There is further improvement in $OSR^2$ from using cross-validation rather than simply fixing $\lambda$ ahead of time.
We can write the objective function for best subsets as
\begin{align*} \sum_{i=1}^n\left(y_i - \left(\beta_0 + \sum_{j=1}^p \beta_j x_{ij}\right)\right)^2 + \lambda \sum_{j=1}^p |\beta_j|^0, \end{align*}where we define
\begin{align*} |\beta_j|^0 := \lim_{q\rightarrow 0^+} |\beta_j|^{q} &= \begin{cases} 0 & \beta_j = 0\\ 1 & \text{otherwise} \end{cases} \end{align*}Rather than thinking in terms of greedy heuristics for best subset selection, we could instead change the form of the complexity penalty:
\begin{align*} \sum_{i=1}^n\left(y_i - \left(\beta_0 + \sum_{j=1}^p \beta_j x_{ij}\right)\right)^2 + \lambda \sum_{j=1}^p |\beta_j|^q,\;\; q > 0 \end{align*}
The figure shows contours, or curves of equal value, satisfying $|\beta_1|^q + |\beta_2|^q = 1$.

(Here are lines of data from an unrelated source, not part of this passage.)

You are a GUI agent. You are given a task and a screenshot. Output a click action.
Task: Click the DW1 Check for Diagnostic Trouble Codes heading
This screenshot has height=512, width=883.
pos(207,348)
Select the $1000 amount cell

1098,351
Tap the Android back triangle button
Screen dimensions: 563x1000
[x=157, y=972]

As $q$ tends toward zero, the penalty behaves more like $|\beta_1|^0 + |\beta_2|^0$.
For $q \geq 1$, the corresponding regions are convex sets.
For $q > 1$, the boundaries intersect the axes smoothly.
The following optimization problem is referred to as $\ell_q$ regularized regression for $q \geq 0$:
\begin{align*} \underset{\beta}{\arg\min}\;\; \sum_{i=1}^n\left(y_i - \left(\beta_0 + \sum_{j=1}^p \beta_j x_{ij}\right)\right)^2 + \lambda \sum_{j=1}^p |\beta_j|^q \end{align*}Importantly, for $q \geq 1$, the objective function is convex in $\beta$.
Implication: it can be solved efficiently to optimality.
Rather than resorting to heuristics for best-subset selection, this changes the form of the complexity penalty in a computationally tractable way.
As before, we do not penalize the intercept, since it simply finds the right vertical level for the line of best fit.
Most common in practice are $\ell_1$ and $\ell_2$ regularized regression, better known as LASSO and ridge regression.